» **Work instruction**
In the profile of Andres M. Kanner, what does "triple boarded" refer to? Answer in one to three sentences.

***** Provided passage *****

Andres M. Kanner is a senior attending physician at the department of Neurology and Director of the Comprehensive Epilepsy Center at the University of Miami, Miller School of Medicine, which he joined on January 2013. For the previous 21 years, he was Director of the Laboratories of Electroencephalography and Video-EEG-Telemetry, Associate Director of the Section of Epilepsy and of the Rush Epilepsy Center at the Rush Epilepsy Center and Rush University Medical Center, where he also held the position of Professor of Neurological Sciences and Psychiatry at Rush Medical College of Rush University.
Dr. Kanner was born in Mexico City, where he grew-up and attended Medical School at the National Autonomous University of Mexico. After graduating from Mexico he moved to the USA where he completed a residency in Psychiatry at the Long-Island Jewish Hillside Medical Center in New Hyde Park, New York. In addition, Dr. Kanner completed a research fellowship in Child Psychiatry, sponsored by the National Institute of Mental Health, at the College of Physicians and Surgeons of Columbia University in New York City, a residency in Neurology at the Department of Neurology of Mount Sinai Medical Center in New York City and completed his training with a fellowship in Epilepsy and Clinical Neurophysiology at the Cleveland Clinic Foundation in Cleveland, Ohio. Dr. Kanner is triple boarded in Neurology, Psychiatry and Clinical Neurophysiology.
Dr Kanner has long-standing research interests in the areas of pharmacology of epilepsy, psychiatric aspects of epilepsy and surgical treatment of temporal lobe epilepsy. He has authored or coauthored over 80 research publications, over 75 invited review articles and over 73 book chapters and has edited two textbooks and co-edited four. In 2011, he was just appointed as Associate Editor of Epilepsy Currents, the official journal of the American Epilepsy Society. Dr. Kanner was awarded the J. Kiffin Penry Award for Excellence in Clinical Care in Epilepsy by the American Epilepsy Society in December 2010, the Epilepsy Ambassador Award from the International League Against Epilepsy in August 2011 and the Award for Outstanding Medical Service from the Epilepsy Foundation of Chicago in November 2011.
Dr Kanner serves as Co-Chair of the Neuropsychobiology Commission of the International League Against Epilepsy and as Co-Chair of the Work Group on Psychiatric Aspects of Epilepsy of the American Epilepsy Society and is as the Past Chair of Epilepsy Section of the American Academy of Neurology.

***** Provided material *****

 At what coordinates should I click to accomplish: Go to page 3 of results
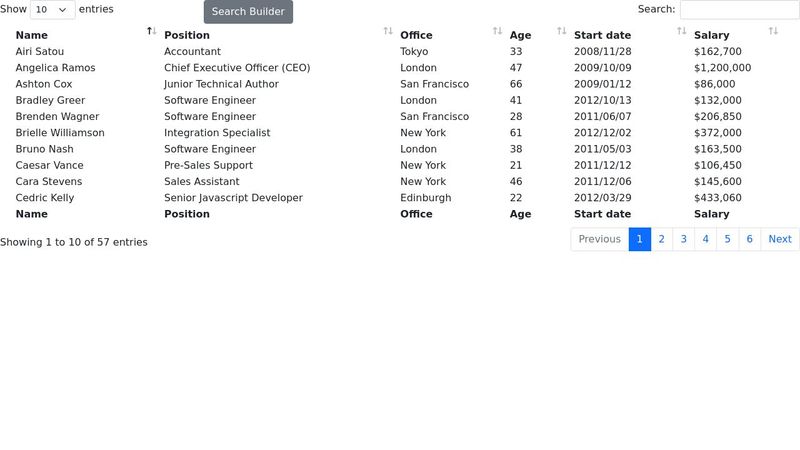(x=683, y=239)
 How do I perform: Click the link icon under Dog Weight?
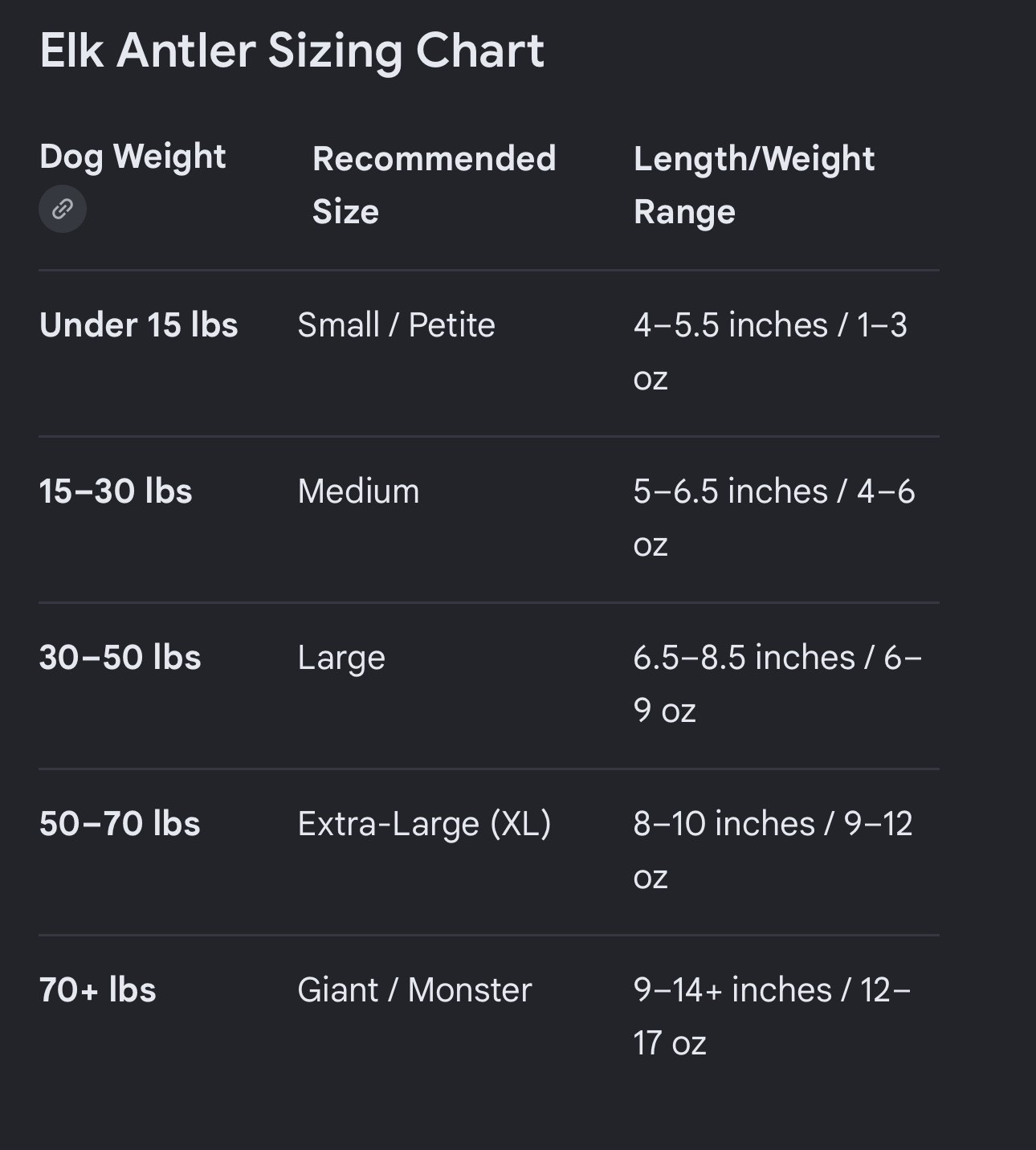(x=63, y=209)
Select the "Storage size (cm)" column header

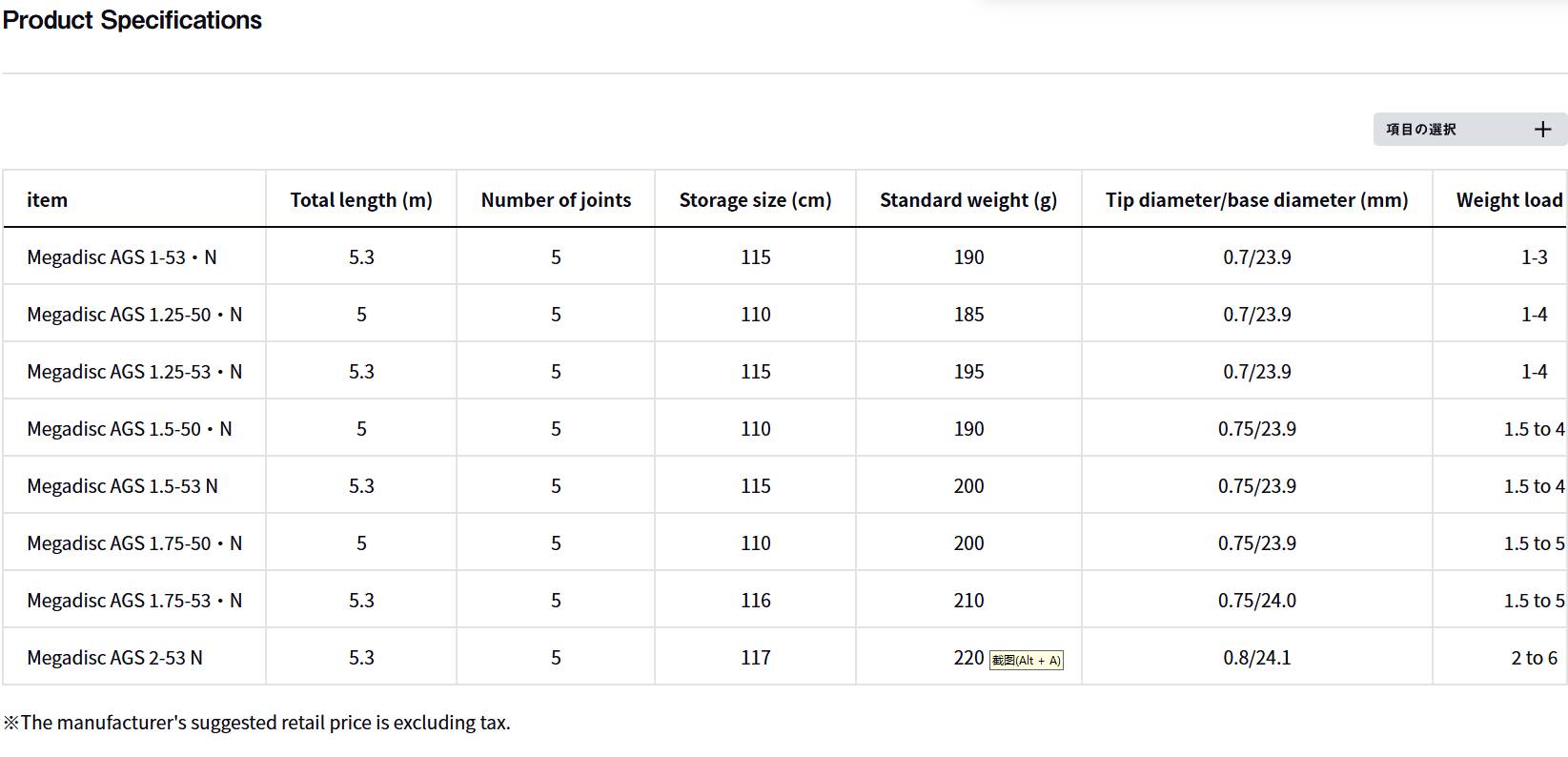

*****

» **Solution to the exercise**
It means Dr. Kanner is boarded in three fields: Neurology, Psychiatry and Clinical Neurophysiology.